▶ **What is needed**
If an entry holds a picture, leave the picture out and output everything else exactly.

▶ **Entries supplied**
-=-=-=-=-

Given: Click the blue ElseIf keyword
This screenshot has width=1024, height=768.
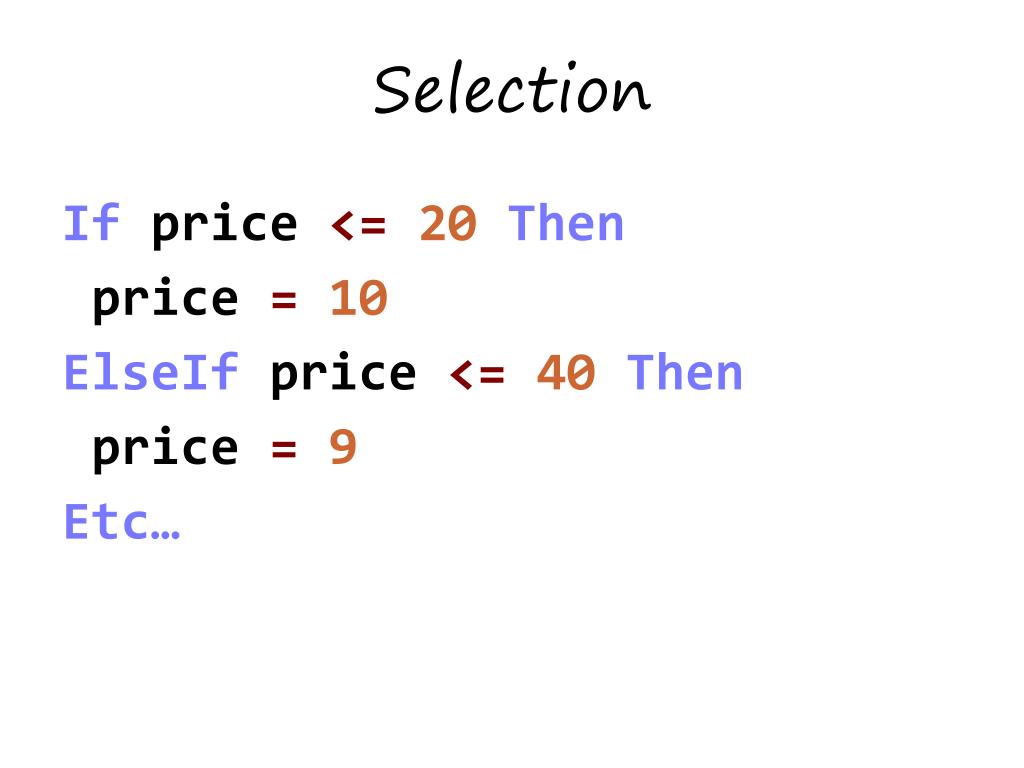Looking at the screenshot, I should point(151,373).
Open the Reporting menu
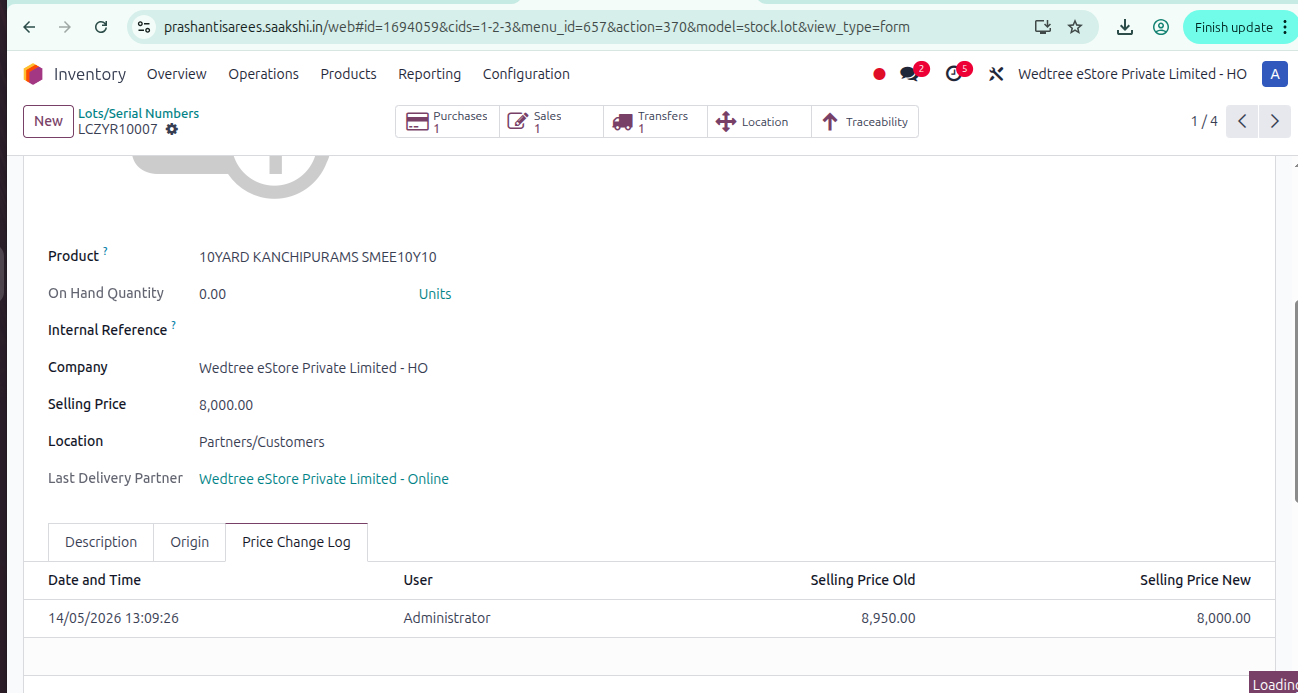 point(430,74)
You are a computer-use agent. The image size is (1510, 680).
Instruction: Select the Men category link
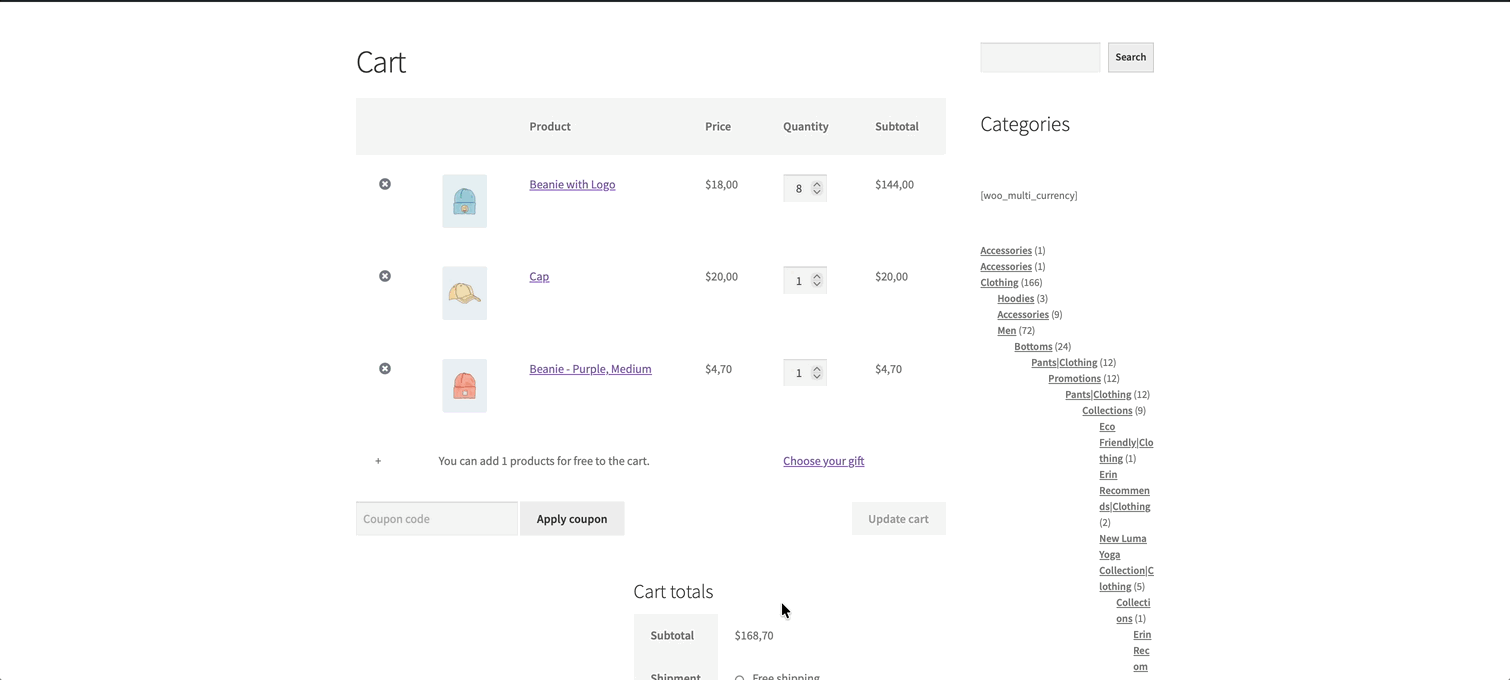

-=-=-=-=-

▶ **Answer to this exercise**
Given: Click the blue ElseIf keyword
This screenshot has width=1024, height=768.
Looking at the screenshot, I should point(151,373).
Open the Reporting menu
 point(430,74)
You are a computer-use agent. The image size is (1510, 680).
Instruction: Select the Men category link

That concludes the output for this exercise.